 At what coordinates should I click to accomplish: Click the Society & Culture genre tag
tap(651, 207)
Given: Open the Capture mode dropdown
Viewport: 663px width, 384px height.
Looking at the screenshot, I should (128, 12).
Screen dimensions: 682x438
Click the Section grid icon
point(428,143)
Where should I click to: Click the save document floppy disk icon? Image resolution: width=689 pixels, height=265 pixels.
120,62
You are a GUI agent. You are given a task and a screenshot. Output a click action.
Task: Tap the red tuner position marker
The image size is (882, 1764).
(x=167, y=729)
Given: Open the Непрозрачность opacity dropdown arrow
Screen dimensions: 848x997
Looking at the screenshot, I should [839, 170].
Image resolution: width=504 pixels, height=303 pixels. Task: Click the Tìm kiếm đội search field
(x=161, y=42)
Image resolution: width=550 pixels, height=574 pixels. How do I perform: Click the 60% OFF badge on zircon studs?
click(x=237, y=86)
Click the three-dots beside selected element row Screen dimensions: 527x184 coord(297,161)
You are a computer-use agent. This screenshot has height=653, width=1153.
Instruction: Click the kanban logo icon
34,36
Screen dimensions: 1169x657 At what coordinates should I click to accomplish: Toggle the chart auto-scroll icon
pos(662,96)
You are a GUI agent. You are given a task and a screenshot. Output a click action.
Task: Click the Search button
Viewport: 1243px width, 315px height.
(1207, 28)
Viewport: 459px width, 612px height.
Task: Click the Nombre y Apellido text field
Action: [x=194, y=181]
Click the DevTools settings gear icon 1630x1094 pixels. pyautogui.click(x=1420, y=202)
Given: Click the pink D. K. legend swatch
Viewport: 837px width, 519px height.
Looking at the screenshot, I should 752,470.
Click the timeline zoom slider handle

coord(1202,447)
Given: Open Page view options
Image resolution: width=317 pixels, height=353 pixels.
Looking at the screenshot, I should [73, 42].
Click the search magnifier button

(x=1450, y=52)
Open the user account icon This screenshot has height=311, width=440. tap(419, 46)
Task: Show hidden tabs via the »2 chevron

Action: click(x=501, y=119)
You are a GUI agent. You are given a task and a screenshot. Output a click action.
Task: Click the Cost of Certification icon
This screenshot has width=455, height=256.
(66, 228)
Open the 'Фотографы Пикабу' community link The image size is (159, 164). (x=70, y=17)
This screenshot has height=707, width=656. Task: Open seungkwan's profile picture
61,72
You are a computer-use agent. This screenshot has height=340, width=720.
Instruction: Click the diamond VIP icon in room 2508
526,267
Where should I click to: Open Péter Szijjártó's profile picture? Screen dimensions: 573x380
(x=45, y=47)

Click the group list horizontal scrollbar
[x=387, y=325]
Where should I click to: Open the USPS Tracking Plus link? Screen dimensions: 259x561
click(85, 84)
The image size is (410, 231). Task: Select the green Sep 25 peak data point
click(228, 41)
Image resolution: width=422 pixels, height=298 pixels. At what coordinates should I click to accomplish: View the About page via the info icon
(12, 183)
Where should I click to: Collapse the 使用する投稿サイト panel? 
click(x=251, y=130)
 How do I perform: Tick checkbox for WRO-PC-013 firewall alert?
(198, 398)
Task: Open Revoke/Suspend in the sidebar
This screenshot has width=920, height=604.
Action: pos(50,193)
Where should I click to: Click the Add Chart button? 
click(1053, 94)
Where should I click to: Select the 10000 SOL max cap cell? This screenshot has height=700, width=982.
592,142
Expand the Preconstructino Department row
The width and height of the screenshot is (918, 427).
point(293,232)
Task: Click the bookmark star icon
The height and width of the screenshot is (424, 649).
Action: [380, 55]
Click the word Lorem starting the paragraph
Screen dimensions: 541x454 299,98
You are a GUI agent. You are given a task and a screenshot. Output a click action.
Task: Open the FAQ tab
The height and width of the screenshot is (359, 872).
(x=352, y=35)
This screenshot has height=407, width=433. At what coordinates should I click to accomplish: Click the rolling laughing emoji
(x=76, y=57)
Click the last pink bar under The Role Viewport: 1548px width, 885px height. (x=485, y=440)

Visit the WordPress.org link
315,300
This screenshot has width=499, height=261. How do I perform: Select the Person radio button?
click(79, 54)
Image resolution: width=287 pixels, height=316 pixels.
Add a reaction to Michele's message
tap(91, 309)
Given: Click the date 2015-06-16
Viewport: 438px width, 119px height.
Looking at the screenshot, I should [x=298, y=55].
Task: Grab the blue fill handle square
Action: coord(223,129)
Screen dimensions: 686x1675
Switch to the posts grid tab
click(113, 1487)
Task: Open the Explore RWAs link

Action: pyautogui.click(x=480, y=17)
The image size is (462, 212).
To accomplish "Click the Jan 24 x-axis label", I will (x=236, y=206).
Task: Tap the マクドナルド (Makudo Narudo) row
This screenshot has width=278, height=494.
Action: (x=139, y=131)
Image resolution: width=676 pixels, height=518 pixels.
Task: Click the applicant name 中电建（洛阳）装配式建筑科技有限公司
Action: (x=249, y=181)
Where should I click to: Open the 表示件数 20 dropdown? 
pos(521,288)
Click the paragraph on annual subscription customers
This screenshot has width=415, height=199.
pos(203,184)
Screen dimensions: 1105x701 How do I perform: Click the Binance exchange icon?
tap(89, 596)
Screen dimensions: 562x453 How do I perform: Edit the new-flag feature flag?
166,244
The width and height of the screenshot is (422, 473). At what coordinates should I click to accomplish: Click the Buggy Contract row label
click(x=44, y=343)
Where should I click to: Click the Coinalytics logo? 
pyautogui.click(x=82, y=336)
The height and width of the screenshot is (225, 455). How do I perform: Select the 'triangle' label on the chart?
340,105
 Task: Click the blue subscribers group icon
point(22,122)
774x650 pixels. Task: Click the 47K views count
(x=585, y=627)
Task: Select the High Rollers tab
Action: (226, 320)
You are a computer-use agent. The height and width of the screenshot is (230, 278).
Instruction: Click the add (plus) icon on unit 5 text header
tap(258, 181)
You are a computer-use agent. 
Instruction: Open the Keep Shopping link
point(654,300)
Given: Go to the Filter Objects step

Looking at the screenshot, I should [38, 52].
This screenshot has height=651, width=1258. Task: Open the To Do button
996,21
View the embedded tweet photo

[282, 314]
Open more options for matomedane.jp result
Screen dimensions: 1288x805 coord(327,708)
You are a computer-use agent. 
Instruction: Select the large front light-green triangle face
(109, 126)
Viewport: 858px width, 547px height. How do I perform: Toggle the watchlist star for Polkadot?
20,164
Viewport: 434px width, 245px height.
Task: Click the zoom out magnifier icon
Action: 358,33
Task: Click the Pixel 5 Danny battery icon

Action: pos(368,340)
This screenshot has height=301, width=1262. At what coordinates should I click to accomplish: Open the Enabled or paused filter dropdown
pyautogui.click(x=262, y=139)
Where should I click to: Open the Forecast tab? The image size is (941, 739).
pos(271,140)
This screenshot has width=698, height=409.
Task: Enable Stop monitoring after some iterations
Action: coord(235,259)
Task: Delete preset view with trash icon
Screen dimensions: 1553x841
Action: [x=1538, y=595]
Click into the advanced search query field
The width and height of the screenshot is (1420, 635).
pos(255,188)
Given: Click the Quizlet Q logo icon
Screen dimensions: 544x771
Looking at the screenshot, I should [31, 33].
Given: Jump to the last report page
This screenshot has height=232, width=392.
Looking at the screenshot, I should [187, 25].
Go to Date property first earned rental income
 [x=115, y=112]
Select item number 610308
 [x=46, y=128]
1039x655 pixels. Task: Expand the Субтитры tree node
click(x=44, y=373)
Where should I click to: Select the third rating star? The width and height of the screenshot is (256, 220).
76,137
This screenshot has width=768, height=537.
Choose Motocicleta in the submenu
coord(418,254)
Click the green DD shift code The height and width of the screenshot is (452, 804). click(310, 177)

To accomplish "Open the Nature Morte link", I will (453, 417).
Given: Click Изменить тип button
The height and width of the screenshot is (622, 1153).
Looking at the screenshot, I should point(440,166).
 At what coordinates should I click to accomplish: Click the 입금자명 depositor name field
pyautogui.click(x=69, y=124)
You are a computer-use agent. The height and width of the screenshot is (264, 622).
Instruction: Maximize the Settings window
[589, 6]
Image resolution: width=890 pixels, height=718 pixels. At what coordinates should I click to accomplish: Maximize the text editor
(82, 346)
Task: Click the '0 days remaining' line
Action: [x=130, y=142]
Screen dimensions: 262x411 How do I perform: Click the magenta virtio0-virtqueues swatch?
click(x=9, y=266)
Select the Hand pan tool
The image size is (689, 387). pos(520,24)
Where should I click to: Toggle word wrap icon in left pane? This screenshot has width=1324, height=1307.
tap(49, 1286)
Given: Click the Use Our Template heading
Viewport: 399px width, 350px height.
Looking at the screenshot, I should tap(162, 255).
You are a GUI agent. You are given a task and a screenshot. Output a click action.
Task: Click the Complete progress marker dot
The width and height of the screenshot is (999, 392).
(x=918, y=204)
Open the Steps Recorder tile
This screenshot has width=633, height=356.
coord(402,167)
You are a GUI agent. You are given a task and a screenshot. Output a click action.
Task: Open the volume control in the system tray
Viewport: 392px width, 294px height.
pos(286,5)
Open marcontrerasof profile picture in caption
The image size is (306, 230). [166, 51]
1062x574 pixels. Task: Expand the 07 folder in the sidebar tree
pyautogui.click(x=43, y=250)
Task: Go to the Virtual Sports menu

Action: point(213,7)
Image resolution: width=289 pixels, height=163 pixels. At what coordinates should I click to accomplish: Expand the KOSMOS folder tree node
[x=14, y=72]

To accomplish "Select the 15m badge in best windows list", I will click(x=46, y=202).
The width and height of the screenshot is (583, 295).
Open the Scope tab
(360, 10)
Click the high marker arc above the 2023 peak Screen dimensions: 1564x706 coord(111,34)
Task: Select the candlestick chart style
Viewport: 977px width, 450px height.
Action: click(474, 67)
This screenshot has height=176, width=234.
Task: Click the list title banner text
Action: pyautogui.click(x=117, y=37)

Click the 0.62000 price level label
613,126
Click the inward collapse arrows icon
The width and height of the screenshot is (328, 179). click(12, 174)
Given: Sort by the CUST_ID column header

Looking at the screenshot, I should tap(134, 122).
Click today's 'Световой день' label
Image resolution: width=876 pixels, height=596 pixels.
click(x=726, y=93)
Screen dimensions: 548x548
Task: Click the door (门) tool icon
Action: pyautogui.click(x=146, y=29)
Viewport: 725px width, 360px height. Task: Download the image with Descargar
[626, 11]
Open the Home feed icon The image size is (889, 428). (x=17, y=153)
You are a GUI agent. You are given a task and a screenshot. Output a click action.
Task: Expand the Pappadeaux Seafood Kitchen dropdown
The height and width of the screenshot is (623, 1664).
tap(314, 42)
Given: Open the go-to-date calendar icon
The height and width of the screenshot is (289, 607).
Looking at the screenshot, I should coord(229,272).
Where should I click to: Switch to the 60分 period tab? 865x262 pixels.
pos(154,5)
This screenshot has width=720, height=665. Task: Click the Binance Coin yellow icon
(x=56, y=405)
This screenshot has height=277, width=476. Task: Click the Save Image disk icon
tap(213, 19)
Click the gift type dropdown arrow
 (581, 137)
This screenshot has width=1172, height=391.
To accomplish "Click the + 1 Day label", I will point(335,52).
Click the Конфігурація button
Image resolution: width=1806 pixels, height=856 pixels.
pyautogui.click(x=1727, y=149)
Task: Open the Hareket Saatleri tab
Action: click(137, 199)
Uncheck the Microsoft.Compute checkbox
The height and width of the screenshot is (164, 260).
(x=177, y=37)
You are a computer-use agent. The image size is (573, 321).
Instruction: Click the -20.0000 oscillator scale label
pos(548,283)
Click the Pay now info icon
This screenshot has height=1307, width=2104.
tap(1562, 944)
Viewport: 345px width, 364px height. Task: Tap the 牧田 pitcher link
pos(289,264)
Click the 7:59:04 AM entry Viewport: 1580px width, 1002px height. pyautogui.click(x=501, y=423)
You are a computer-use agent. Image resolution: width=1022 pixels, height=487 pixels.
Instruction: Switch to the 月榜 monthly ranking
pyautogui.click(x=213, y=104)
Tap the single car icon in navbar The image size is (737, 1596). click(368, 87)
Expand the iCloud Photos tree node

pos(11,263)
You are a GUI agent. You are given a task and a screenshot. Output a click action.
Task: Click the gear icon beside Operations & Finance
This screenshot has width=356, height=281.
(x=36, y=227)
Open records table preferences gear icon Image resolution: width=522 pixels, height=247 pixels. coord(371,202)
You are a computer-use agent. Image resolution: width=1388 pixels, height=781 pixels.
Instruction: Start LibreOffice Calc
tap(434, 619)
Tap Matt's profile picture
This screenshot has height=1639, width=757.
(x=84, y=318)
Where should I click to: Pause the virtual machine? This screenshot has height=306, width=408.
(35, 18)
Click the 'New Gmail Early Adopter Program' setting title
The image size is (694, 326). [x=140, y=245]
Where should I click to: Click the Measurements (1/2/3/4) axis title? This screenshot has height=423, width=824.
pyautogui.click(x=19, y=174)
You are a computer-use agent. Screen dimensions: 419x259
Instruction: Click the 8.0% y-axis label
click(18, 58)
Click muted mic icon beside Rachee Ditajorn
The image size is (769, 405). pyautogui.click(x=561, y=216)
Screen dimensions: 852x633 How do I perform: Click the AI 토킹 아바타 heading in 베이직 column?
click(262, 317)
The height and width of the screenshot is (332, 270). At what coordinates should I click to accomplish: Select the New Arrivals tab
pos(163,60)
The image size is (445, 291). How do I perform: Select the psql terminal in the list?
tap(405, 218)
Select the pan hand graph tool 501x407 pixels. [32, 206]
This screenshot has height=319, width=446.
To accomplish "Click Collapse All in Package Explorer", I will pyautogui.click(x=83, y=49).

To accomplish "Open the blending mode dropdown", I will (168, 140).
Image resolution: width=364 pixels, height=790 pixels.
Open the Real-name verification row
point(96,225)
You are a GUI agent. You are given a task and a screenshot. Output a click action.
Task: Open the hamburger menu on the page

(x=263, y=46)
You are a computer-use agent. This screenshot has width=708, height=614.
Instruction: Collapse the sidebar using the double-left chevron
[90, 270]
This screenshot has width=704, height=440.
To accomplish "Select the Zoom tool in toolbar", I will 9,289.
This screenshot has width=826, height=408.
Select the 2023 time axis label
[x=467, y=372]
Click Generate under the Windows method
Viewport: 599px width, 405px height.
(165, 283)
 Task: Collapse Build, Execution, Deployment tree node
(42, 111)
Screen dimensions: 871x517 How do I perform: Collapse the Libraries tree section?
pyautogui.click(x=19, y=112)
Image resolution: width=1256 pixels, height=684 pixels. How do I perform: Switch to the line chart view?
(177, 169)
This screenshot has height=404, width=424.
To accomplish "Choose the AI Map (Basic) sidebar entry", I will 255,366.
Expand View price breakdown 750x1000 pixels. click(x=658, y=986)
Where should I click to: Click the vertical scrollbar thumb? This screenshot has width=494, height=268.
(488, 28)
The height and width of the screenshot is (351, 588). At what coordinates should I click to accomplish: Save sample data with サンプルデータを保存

**ABOUT THIS TASK**
Once the line containing "Click the three-dots" has been retyped, stop. Begin at the first line of the material and reproduce every line up to it exactly.

**RESPONSE AREA**
 At what coordinates should I click to accomplish: Click the Society & Culture genre tag
tap(651, 207)
Given: Open the Capture mode dropdown
Viewport: 663px width, 384px height.
Looking at the screenshot, I should (128, 12).
Screen dimensions: 682x438
Click the Section grid icon
point(428,143)
Where should I click to: Click the save document floppy disk icon? Image resolution: width=689 pixels, height=265 pixels.
120,62
You are a GUI agent. You are given a task and a screenshot. Output a click action.
Task: Tap the red tuner position marker
The image size is (882, 1764).
(x=167, y=729)
Given: Open the Непрозрачность opacity dropdown arrow
Screen dimensions: 848x997
Looking at the screenshot, I should [839, 170].
Image resolution: width=504 pixels, height=303 pixels. Task: Click the Tìm kiếm đội search field
(x=161, y=42)
Image resolution: width=550 pixels, height=574 pixels. How do I perform: Click the 60% OFF badge on zircon studs?
click(x=237, y=86)
Click the three-dots beside selected element row Screen dimensions: 527x184 coord(297,161)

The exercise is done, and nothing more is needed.